▶ **Stated exercise**:
Copy out each of the entries below word for word, line by line, with nothing changed.

▶ **Data supplied**:
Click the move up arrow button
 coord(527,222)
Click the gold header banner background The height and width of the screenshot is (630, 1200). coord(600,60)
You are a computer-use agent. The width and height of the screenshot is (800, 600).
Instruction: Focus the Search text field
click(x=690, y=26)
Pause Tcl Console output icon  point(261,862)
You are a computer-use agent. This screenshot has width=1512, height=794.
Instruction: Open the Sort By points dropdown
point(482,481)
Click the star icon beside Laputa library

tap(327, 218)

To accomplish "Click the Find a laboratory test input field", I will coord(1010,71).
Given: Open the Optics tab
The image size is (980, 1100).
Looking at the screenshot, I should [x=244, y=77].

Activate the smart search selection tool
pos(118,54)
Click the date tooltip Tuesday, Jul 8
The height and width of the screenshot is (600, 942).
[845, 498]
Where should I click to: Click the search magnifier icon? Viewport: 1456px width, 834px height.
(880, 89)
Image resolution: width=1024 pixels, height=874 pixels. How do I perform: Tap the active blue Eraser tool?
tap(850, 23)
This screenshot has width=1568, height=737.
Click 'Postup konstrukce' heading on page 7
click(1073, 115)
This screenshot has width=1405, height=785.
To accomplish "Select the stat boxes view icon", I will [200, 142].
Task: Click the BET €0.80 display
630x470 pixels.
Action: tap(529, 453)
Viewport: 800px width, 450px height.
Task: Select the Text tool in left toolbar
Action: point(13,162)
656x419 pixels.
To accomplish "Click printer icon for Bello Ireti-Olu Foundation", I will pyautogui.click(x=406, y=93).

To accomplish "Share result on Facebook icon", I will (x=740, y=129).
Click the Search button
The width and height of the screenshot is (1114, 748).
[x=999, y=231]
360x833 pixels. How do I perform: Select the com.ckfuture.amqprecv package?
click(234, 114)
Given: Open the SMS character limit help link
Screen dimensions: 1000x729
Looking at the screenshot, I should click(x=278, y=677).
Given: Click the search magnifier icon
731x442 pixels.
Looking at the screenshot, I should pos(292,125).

▶ **Exercise output**:
Click the move up arrow button
 coord(527,222)
Click the gold header banner background The height and width of the screenshot is (630, 1200). coord(600,60)
You are a computer-use agent. The width and height of the screenshot is (800, 600).
Instruction: Focus the Search text field
click(x=690, y=26)
Pause Tcl Console output icon  point(261,862)
You are a computer-use agent. This screenshot has width=1512, height=794.
Instruction: Open the Sort By points dropdown
point(482,481)
Click the star icon beside Laputa library

tap(327, 218)

To accomplish "Click the Find a laboratory test input field", I will coord(1010,71).
Given: Open the Optics tab
The image size is (980, 1100).
Looking at the screenshot, I should [x=244, y=77].

Activate the smart search selection tool
pos(118,54)
Click the date tooltip Tuesday, Jul 8
The height and width of the screenshot is (600, 942).
[845, 498]
Where should I click to: Click the search magnifier icon? Viewport: 1456px width, 834px height.
(880, 89)
Image resolution: width=1024 pixels, height=874 pixels. How do I perform: Tap the active blue Eraser tool?
tap(850, 23)
This screenshot has width=1568, height=737.
Click 'Postup konstrukce' heading on page 7
click(1073, 115)
This screenshot has width=1405, height=785.
To accomplish "Select the stat boxes view icon", I will [200, 142].
Task: Click the BET €0.80 display
630x470 pixels.
Action: tap(529, 453)
Viewport: 800px width, 450px height.
Task: Select the Text tool in left toolbar
Action: point(13,162)
656x419 pixels.
To accomplish "Click printer icon for Bello Ireti-Olu Foundation", I will pyautogui.click(x=406, y=93).

To accomplish "Share result on Facebook icon", I will (x=740, y=129).
Click the Search button
The width and height of the screenshot is (1114, 748).
[x=999, y=231]
360x833 pixels. How do I perform: Select the com.ckfuture.amqprecv package?
click(234, 114)
Given: Open the SMS character limit help link
Screen dimensions: 1000x729
Looking at the screenshot, I should click(x=278, y=677).
Given: Click the search magnifier icon
731x442 pixels.
Looking at the screenshot, I should pos(292,125).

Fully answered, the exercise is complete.